# Assignment: Data Wrangling
## `! git clone https://github.com/DS3001/wrangling`
## Do Q2, and one of Q1 or Q3.

**Q1.** Open the "tidy_data.pdf" document in the repo, which is a paper called Tidy Data by Hadley Wickham.

  1. Read the abstract. What is this paper about?
  
    The paper describes a technique to structure datasets for analysis by making any variable for a data set as a column, any observation as a row, and groups of observations as a table together.
  
  2. Read the introduction. What is the "tidy data standard" intended to accomplish?
  
    It is meant to probing and analysis of data when first looked at, and to enable easy, effective use of different data analysis tools together. It also intends to accomplish standardardization of data cleaning so that anyone knows the steps involved.
  
  3. Read the intro to section 2. What does this sentence mean: "Like families, tidy datasets are all alike but every messy dataset is messy in its own way." What does this sentence mean: "For a given dataset, it’s usually easy to figure out what are observations and what are variables, but it is surprisingly difficult to precisely define variables and observations in general."
  
    For sentence one, the meaning that came across was that tidy datasets all have common structures that make them tidy, but every messy dataset has different characteristics that make it messy. For sentence two, what was conveyed was that while it is easy to identify characteristics that could be considered variables or observations, it is harder to actually decide whether those individual characteristics belong in the variable category or the observation category.
  
  4. Read Section 2.2. How does Wickham define values, variables, and observations?
  
    Values = a numerical or written quantity (normally numbers or strings)

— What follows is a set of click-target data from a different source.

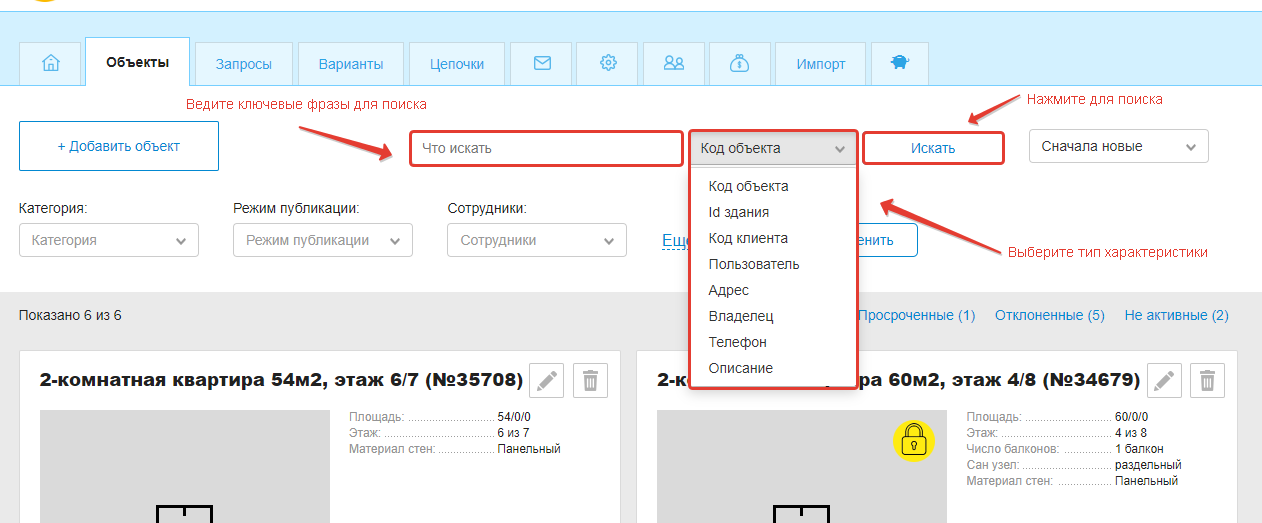Open the home tab icon
Screen dimensions: 1262x523
click(x=51, y=63)
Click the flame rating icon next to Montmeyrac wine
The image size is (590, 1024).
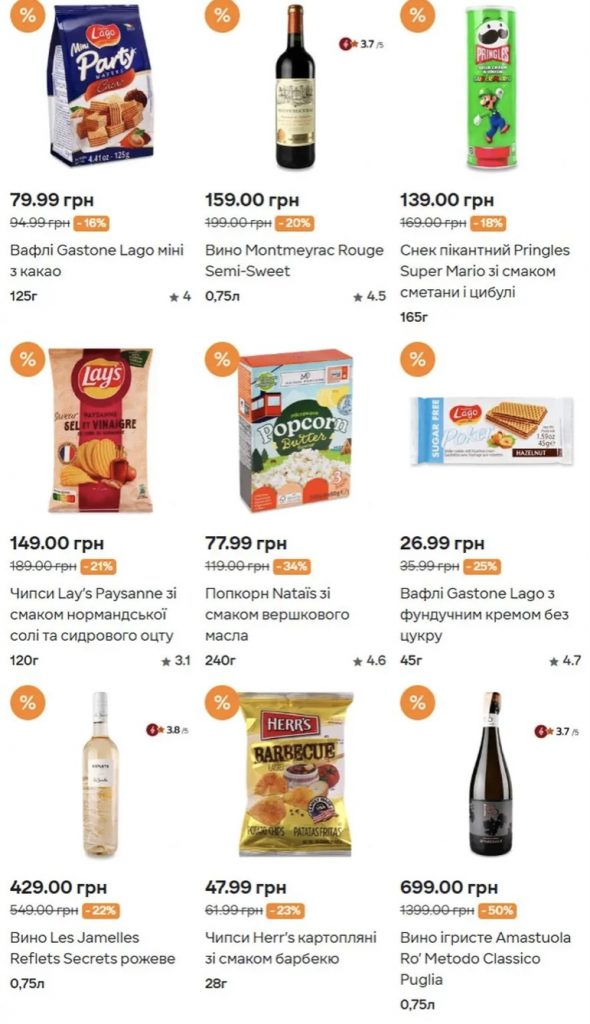(345, 46)
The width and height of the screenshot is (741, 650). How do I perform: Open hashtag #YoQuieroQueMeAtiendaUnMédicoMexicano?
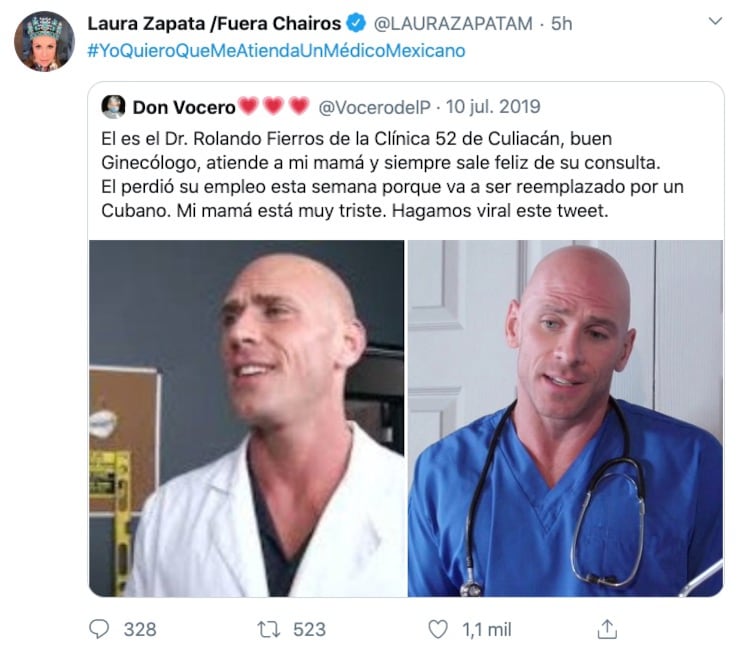point(276,51)
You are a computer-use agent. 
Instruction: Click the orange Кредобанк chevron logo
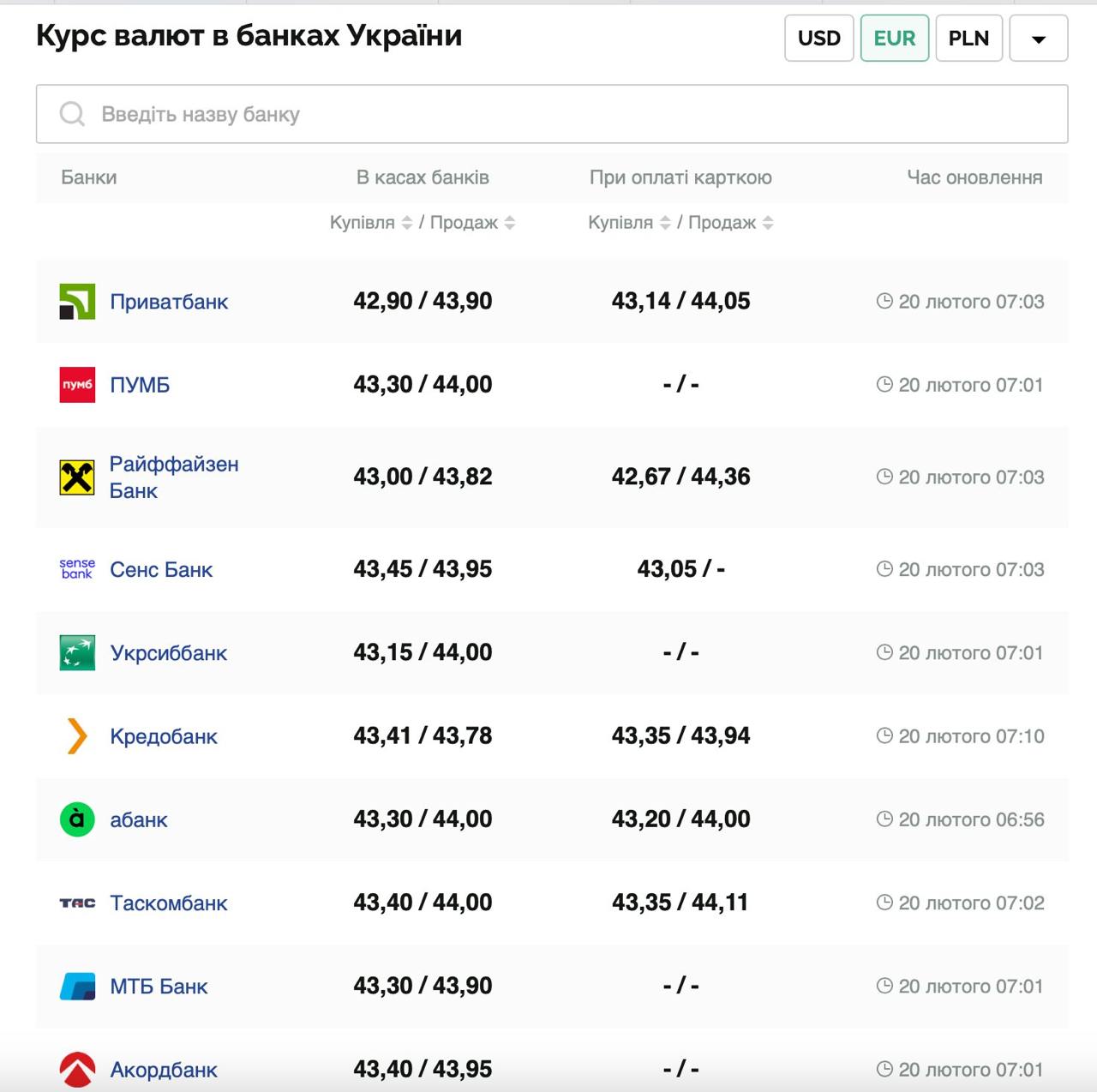coord(77,736)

    Variables = any object with value(s) assigned to it that measure the same underlying attribute
    Observation = any object with value(s) assigned to it that measure the same unit across attribute
  
  5. How is "Tidy Data" defined in section 2.3?
  
    "Tidy data is a standarized way of mapping the meaning of a dataset to its structure" where each variable is a column, each observation is a row, and each type of observational unit is a table. If this is not true then the data is not tidy.
  
  6. Read the intro to Section 3 and Section 3.1. What are the 5 most common problems with messy datasets? Why are the data in Table 4 messy? What is "melting" a dataset?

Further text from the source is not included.